**SHORT TASK**
Reproduce every one of the following items word for word. Leave the pictures out.

**RECORD LIST**
■ ■ ■
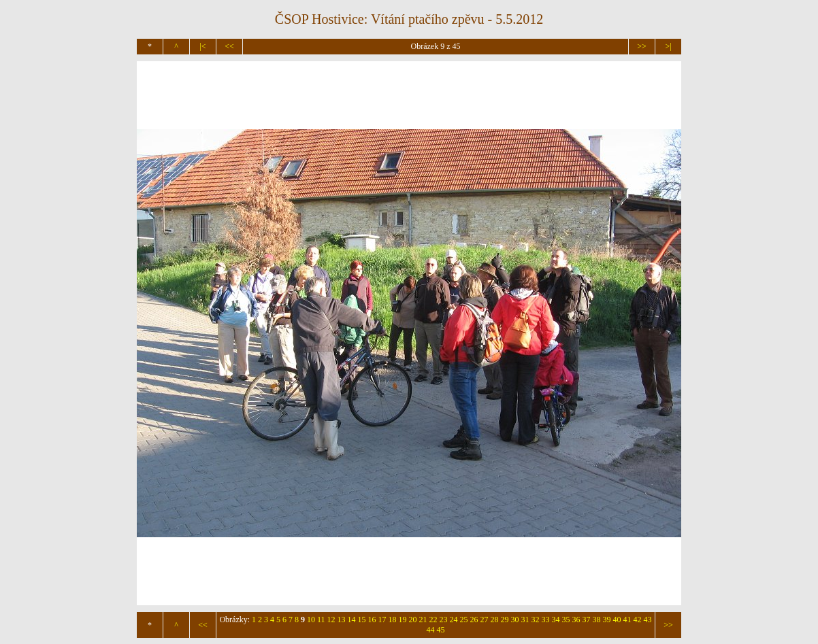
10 (311, 620)
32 (536, 620)
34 (556, 620)
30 (515, 620)
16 (372, 620)
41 (627, 620)
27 (485, 620)
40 (617, 620)
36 (576, 620)
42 (638, 620)
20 (413, 620)
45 (441, 630)
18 (393, 620)
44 (431, 630)
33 (546, 620)
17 (382, 620)
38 (597, 620)
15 (362, 620)
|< (202, 46)
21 (423, 620)
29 (505, 620)
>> (642, 46)
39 (607, 620)
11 (321, 620)
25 (464, 620)
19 (403, 620)
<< (229, 46)
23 (444, 620)
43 (648, 620)
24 (454, 620)
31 (525, 620)
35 (566, 620)
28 (495, 620)
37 (587, 620)
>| (668, 46)
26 (474, 620)
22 (433, 620)
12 (331, 620)
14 (352, 620)
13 (342, 620)
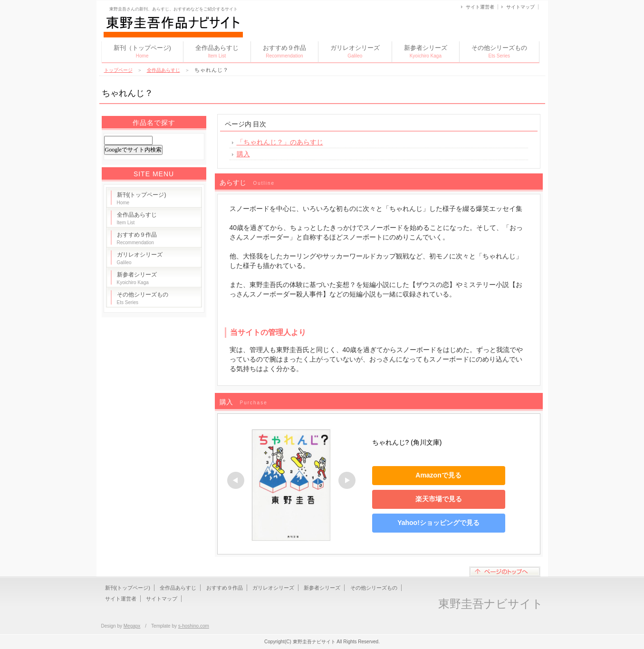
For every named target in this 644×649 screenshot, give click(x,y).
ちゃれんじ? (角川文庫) (407, 442)
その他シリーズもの (499, 51)
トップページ (118, 70)
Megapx (132, 626)
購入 (243, 154)
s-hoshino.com (193, 626)
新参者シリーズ (425, 51)
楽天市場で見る (439, 499)
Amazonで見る (438, 475)
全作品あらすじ (217, 51)
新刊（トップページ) (142, 51)
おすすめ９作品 (284, 51)
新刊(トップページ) (142, 198)
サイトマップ (520, 7)
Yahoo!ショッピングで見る (438, 523)
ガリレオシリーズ (355, 51)
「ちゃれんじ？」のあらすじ (280, 142)
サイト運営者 (480, 7)
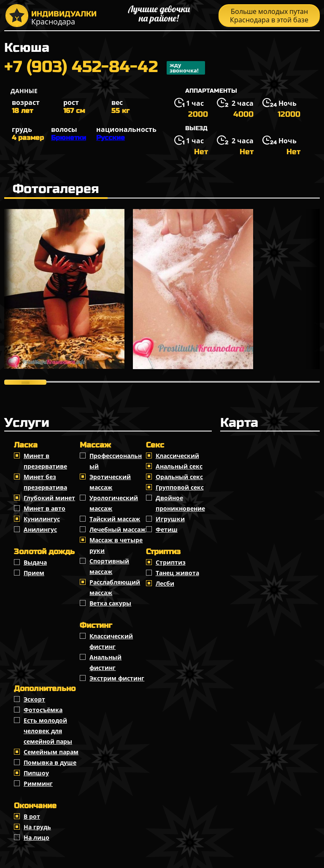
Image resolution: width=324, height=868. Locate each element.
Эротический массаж (110, 482)
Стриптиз (170, 562)
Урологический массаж (113, 503)
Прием (34, 573)
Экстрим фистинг (117, 678)
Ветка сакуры (110, 603)
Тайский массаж (115, 519)
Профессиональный (116, 461)
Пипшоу (36, 773)
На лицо (36, 837)
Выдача (35, 562)
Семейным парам (51, 752)
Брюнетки (68, 137)
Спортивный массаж (109, 566)
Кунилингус (42, 519)
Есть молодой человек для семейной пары (48, 731)
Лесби (165, 583)
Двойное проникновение (180, 503)
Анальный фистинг (105, 662)
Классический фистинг (111, 641)
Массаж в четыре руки (116, 545)
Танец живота (177, 573)
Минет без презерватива (45, 482)
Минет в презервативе (45, 461)
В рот (32, 816)
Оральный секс (179, 477)
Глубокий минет (49, 498)
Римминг (38, 783)
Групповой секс (180, 487)
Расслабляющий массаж (115, 587)
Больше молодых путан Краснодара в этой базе (269, 16)
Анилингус (40, 529)
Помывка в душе (50, 762)
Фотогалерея (56, 189)
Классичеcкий (177, 455)
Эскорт (34, 699)
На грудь (37, 827)
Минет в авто (44, 508)
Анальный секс (179, 466)
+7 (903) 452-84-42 (105, 68)
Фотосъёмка (43, 710)
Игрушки (170, 519)
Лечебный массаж (117, 529)
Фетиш (167, 529)
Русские (111, 137)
■ ■ ■
**TASK RESPONSE**
10 (311, 620)
32 (536, 620)
34 (556, 620)
30 (515, 620)
16 (372, 620)
41 (627, 620)
27 (485, 620)
40 (617, 620)
36 (576, 620)
42 (638, 620)
20 (413, 620)
45 (441, 630)
18 (393, 620)
44 (431, 630)
33 (546, 620)
17 (382, 620)
38 (597, 620)
15 (362, 620)
|< (202, 46)
21 (423, 620)
29 (505, 620)
>> (642, 46)
39 (607, 620)
11 (321, 620)
25 (464, 620)
19 (403, 620)
<< (229, 46)
23 (444, 620)
43 (648, 620)
24 (454, 620)
31 (525, 620)
35 (566, 620)
28 (495, 620)
37 (587, 620)
>| (668, 46)
26 (474, 620)
22 (433, 620)
12 (331, 620)
14 (352, 620)
13 (342, 620)
For every named target in this 644×649 screenshot, give click(x,y).
ちゃれんじ? (角川文庫) (407, 442)
その他シリーズもの (499, 51)
トップページ (118, 70)
Megapx (132, 626)
購入 (243, 154)
s-hoshino.com (193, 626)
新参者シリーズ (425, 51)
楽天市場で見る (439, 499)
Amazonで見る (438, 475)
全作品あらすじ (217, 51)
新刊（トップページ) (142, 51)
おすすめ９作品 (284, 51)
新刊(トップページ) (142, 198)
サイトマップ (520, 7)
Yahoo!ショッピングで見る (438, 523)
ガリレオシリーズ (355, 51)
「ちゃれんじ？」のあらすじ (280, 142)
サイト運営者 (480, 7)
Image resolution: width=324, height=868. Locate each element.
Эротический массаж (110, 482)
Стриптиз (170, 562)
Урологический массаж (113, 503)
Прием (34, 573)
Экстрим фистинг (117, 678)
Ветка сакуры (110, 603)
Тайский массаж (115, 519)
Профессиональный (116, 461)
Пипшоу (36, 773)
На лицо (36, 837)
Выдача (35, 562)
Семейным парам (51, 752)
Брюнетки (68, 137)
Спортивный массаж (109, 566)
Кунилингус (42, 519)
Есть молодой человек для семейной пары (48, 731)
Лесби (165, 583)
Двойное проникновение (180, 503)
Анальный фистинг (105, 662)
Классический фистинг (111, 641)
Массаж в четыре руки (116, 545)
Танец живота (177, 573)
Минет без презерватива (45, 482)
Минет в презервативе (45, 461)
В рот (32, 816)
Оральный секс (179, 477)
Глубокий минет (49, 498)
Римминг (38, 783)
Групповой секс (180, 487)
Расслабляющий массаж (115, 587)
Больше молодых путан Краснодара в этой базе (269, 16)
Анилингус (40, 529)
Помывка в душе (50, 762)
Фотогалерея (56, 189)
Классичеcкий (177, 455)
Эскорт (34, 699)
На грудь (37, 827)
Минет в авто (44, 508)
Анальный секс (179, 466)
+7 (903) 452-84-42 (105, 68)
Фотосъёмка (43, 710)
Игрушки (170, 519)
Лечебный массаж (117, 529)
Фетиш (167, 529)
Русские (111, 137)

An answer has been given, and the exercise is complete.